- What you will do
[1] Name every car model in the Audi A7 review other than the A7 itself.
[2] Carry on the Audi A7 review with new text that follows its final sentence.

- Study text
2019 Audi A7: Tech Made Sexy

Published on February 7, 2018 in First Drives by Gabriel Gélinas

CAPE TOWN, South Africa – The new, second-generation Audi A7 is still a paragon of elegance, but now also serves as a technological showcase for the German carmaker, as it incorporates many new technologies first introduced on the Audi A8 uber-luxury sedan. So, tech made sexy is the buzzword for the new A7.

The recently-introduced A8 is a good-looking, albeit somewhat conservative car, but this new A7 is just drop-dead gorgeous and styling is a big part of its appeal. The Mercedes-Benz CLS may have been the first four-door coupe on the market, but the A7 is the one that truly launched the sedan-styled-like-a-coupe trend that is now so prevalent, even in lower segments, as evidenced by recent cars like the new Honda Accord and Kia Stinger.

Based on the Audi Prologue concept car, the new A7 ushers in Audi’s latest design language characterized by a wider hexagonal grille, more sculpted front and rear fascias as well as flared wheel arches to emphasize the car’s signature quattro all-wheel drive system. In the back, the new A7 keeps the retractable wing setup of the previous model, but features a new and very striking light bar taillight design with LED elements. It is instantly recognizable as an A7, but the focus of this second-generation car is now all about athletic elegance. It’s a real looker…

Photo: Heinrich Huelser

Turbo power and all-wheel steering

On the mountain roads near Cape Town in South Africa, the turbocharged 3.0-litre V6 delivered 340 horsepower as well as 368 pound-feet of torque on a wide plateau that ranges from 1370 to 4500 rpm. Mated to a new seven-speed, dual-clutch gearbox, and the quattro ultra on-demand all-wheel drive system first introduced on the A4 Allroad, this engine pulled strongly, giving the A7 a spirited driving feel, with the car clocking in at 5.3 seconds for the run up to 100 km/h.

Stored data
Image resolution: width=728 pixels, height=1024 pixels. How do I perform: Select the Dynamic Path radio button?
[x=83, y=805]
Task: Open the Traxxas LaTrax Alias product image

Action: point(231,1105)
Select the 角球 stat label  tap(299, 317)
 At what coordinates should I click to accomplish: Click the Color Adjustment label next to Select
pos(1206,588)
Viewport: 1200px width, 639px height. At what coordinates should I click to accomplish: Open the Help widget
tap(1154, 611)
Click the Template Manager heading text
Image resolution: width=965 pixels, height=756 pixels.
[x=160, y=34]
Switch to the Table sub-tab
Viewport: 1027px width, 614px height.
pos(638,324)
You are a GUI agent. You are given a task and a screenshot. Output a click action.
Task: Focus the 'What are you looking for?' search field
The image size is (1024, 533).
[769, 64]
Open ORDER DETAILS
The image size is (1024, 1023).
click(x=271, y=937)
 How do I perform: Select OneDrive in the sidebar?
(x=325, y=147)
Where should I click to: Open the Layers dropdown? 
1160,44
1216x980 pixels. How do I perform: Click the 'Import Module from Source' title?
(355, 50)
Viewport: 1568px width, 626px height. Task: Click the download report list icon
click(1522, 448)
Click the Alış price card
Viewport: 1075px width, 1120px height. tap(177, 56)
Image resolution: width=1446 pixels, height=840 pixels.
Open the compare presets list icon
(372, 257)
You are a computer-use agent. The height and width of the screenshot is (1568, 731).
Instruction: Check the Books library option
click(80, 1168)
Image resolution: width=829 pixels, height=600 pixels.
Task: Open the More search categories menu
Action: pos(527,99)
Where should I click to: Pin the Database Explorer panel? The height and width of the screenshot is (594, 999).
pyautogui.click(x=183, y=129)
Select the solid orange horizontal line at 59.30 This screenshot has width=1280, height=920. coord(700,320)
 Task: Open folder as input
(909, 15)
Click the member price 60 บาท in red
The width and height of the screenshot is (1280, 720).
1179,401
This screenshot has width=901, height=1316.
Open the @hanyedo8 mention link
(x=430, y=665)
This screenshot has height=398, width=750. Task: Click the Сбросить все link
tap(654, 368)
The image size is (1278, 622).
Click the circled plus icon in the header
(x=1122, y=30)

- Task answers
[1] Audi A8, Mercedes-Benz CLS, Honda Accord, Kia Stinger, Audi Prologue concept car, A4 Allroad

[2]
The character of the A7 can be tailored via the Audi drive select system. Choose the Dynamic setting and the car will handle mountain roads with aplomb, carving corners with ease. Go to Comfort mode and feel it soak up road undulations, while providing a more relaxed and compliant ride. There is an available four-wheel steer system that will turn the rear wheels by five degrees in the opposite direction of the fronts, when the car is driven at speeds below 60 km/h, making it more agile in tight corners or when parking where this large car actually feels like the smaller A4. At speeds above 60 km/h, the rear wheels are turned in the same direction as the fronts, making the car more stable during quick lateral transitions.

The steering ratio is also variable and can go all the way from a quick 9.5:1 for rapid changes in direction to a slower 16.5:1 ratio, again making the car more stable at higher speeds. All this adds up to a very competent package delivering great driving dynamics.

48-volt electrical system and mild hybrid tech

Like the A8, the 2019 Audi A7 is built on a very rigid platform made with a mix of aluminum and high-strength steel, although the mix features less aluminium and more steel in the A7 than in the A8. The A7 is also equipped with a 48-volt electrical system and mild hybrid technology by way of a belt alternator starter and a 10-Ah lithium-ion battery. This allows the car to coast at speeds between 55 and 160 km/h with the gasoline engine off for up to 55 seconds. When the accelerator is depressed, the engine restarts automatically.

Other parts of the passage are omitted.